Exercise requirements => Please copy the data shown below, word for word.

========================================================================

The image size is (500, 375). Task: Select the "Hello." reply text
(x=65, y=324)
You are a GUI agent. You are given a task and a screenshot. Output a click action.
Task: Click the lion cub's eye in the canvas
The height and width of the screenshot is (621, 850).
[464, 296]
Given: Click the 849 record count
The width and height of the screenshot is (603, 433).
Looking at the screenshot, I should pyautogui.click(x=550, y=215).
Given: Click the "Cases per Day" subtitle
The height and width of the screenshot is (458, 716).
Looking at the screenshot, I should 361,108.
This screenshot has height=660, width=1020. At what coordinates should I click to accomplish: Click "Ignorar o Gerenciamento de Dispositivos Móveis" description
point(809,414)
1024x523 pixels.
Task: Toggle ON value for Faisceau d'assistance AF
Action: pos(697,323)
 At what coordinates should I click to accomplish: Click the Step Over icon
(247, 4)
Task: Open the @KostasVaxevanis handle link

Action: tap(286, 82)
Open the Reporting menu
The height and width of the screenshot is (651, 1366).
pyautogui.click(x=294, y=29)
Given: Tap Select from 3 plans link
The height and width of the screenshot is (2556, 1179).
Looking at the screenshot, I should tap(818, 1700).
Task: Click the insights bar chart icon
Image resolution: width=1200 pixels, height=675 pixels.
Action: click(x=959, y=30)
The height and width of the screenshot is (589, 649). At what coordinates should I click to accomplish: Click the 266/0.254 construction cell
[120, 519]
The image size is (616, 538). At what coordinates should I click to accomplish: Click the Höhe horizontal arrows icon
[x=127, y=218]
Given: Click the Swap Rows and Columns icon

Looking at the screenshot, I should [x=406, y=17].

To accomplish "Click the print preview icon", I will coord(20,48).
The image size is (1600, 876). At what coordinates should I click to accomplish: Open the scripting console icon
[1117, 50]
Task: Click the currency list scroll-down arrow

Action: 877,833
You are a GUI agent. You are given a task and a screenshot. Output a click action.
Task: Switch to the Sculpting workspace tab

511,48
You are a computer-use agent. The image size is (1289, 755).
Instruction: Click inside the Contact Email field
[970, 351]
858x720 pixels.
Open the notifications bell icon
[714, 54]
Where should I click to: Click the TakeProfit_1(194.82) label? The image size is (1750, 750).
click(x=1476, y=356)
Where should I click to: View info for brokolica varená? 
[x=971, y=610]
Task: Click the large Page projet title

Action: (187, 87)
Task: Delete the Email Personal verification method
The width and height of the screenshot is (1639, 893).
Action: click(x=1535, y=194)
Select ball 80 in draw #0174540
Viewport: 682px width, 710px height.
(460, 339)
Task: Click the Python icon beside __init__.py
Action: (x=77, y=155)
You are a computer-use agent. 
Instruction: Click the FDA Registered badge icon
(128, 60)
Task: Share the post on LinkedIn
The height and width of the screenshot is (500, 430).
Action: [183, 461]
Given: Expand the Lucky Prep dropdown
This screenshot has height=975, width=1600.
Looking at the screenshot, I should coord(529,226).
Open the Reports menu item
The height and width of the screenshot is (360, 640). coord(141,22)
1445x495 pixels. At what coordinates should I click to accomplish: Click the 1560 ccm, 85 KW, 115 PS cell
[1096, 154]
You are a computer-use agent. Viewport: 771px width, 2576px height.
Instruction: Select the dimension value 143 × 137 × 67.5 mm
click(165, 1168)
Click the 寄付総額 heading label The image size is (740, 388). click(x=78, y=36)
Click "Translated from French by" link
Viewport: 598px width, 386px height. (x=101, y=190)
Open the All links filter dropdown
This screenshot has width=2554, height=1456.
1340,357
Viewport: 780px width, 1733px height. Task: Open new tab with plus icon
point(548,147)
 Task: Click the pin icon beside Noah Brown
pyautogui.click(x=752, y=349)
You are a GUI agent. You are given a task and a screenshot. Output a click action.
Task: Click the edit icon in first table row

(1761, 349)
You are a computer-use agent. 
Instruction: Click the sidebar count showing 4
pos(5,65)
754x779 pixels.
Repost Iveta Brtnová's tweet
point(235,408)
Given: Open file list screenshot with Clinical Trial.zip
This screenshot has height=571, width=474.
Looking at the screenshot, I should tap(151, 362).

========================================================================

Exercise output =>
The image size is (500, 375). Task: Select the "Hello." reply text
(x=65, y=324)
You are a GUI agent. You are given a task and a screenshot. Output a click action.
Task: Click the lion cub's eye in the canvas
The height and width of the screenshot is (621, 850).
[464, 296]
Given: Click the 849 record count
The width and height of the screenshot is (603, 433).
Looking at the screenshot, I should pyautogui.click(x=550, y=215).
Given: Click the "Cases per Day" subtitle
The height and width of the screenshot is (458, 716).
Looking at the screenshot, I should 361,108.
This screenshot has height=660, width=1020. At what coordinates should I click to accomplish: Click "Ignorar o Gerenciamento de Dispositivos Móveis" description
point(809,414)
1024x523 pixels.
Task: Toggle ON value for Faisceau d'assistance AF
Action: pos(697,323)
 At what coordinates should I click to accomplish: Click the Step Over icon
(247, 4)
Task: Open the @KostasVaxevanis handle link

Action: tap(286, 82)
Open the Reporting menu
The height and width of the screenshot is (651, 1366).
pyautogui.click(x=294, y=29)
Given: Tap Select from 3 plans link
The height and width of the screenshot is (2556, 1179).
Looking at the screenshot, I should tap(818, 1700).
Task: Click the insights bar chart icon
Image resolution: width=1200 pixels, height=675 pixels.
Action: click(x=959, y=30)
The height and width of the screenshot is (589, 649). At what coordinates should I click to accomplish: Click the 266/0.254 construction cell
[120, 519]
The image size is (616, 538). At what coordinates should I click to accomplish: Click the Höhe horizontal arrows icon
[x=127, y=218]
Given: Click the Swap Rows and Columns icon

Looking at the screenshot, I should [x=406, y=17].

To accomplish "Click the print preview icon", I will coord(20,48).
The image size is (1600, 876). At what coordinates should I click to accomplish: Open the scripting console icon
[1117, 50]
Task: Click the currency list scroll-down arrow

Action: 877,833
You are a GUI agent. You are given a task and a screenshot. Output a click action.
Task: Switch to the Sculpting workspace tab

511,48
You are a computer-use agent. The image size is (1289, 755).
Instruction: Click inside the Contact Email field
[970, 351]
858x720 pixels.
Open the notifications bell icon
[714, 54]
Where should I click to: Click the TakeProfit_1(194.82) label? The image size is (1750, 750).
click(x=1476, y=356)
Where should I click to: View info for brokolica varená? 
[x=971, y=610]
Task: Click the large Page projet title

Action: (187, 87)
Task: Delete the Email Personal verification method
The width and height of the screenshot is (1639, 893).
Action: click(x=1535, y=194)
Select ball 80 in draw #0174540
Viewport: 682px width, 710px height.
(460, 339)
Task: Click the Python icon beside __init__.py
Action: (x=77, y=155)
You are a computer-use agent. 
Instruction: Click the FDA Registered badge icon
(128, 60)
Task: Share the post on LinkedIn
The height and width of the screenshot is (500, 430).
Action: [183, 461]
Given: Expand the Lucky Prep dropdown
This screenshot has height=975, width=1600.
Looking at the screenshot, I should coord(529,226).
Open the Reports menu item
The height and width of the screenshot is (360, 640). coord(141,22)
1445x495 pixels. At what coordinates should I click to accomplish: Click the 1560 ccm, 85 KW, 115 PS cell
[1096, 154]
You are a computer-use agent. Viewport: 771px width, 2576px height.
Instruction: Select the dimension value 143 × 137 × 67.5 mm
click(165, 1168)
Click the 寄付総額 heading label The image size is (740, 388). click(x=78, y=36)
Click "Translated from French by" link
Viewport: 598px width, 386px height. (x=101, y=190)
Open the All links filter dropdown
This screenshot has width=2554, height=1456.
1340,357
Viewport: 780px width, 1733px height. Task: Open new tab with plus icon
point(548,147)
 Task: Click the pin icon beside Noah Brown
pyautogui.click(x=752, y=349)
You are a GUI agent. You are given a task and a screenshot. Output a click action.
Task: Click the edit icon in first table row

(1761, 349)
You are a computer-use agent. 
Instruction: Click the sidebar count showing 4
pos(5,65)
754x779 pixels.
Repost Iveta Brtnová's tweet
point(235,408)
Given: Open file list screenshot with Clinical Trial.zip
This screenshot has height=571, width=474.
Looking at the screenshot, I should tap(151, 362).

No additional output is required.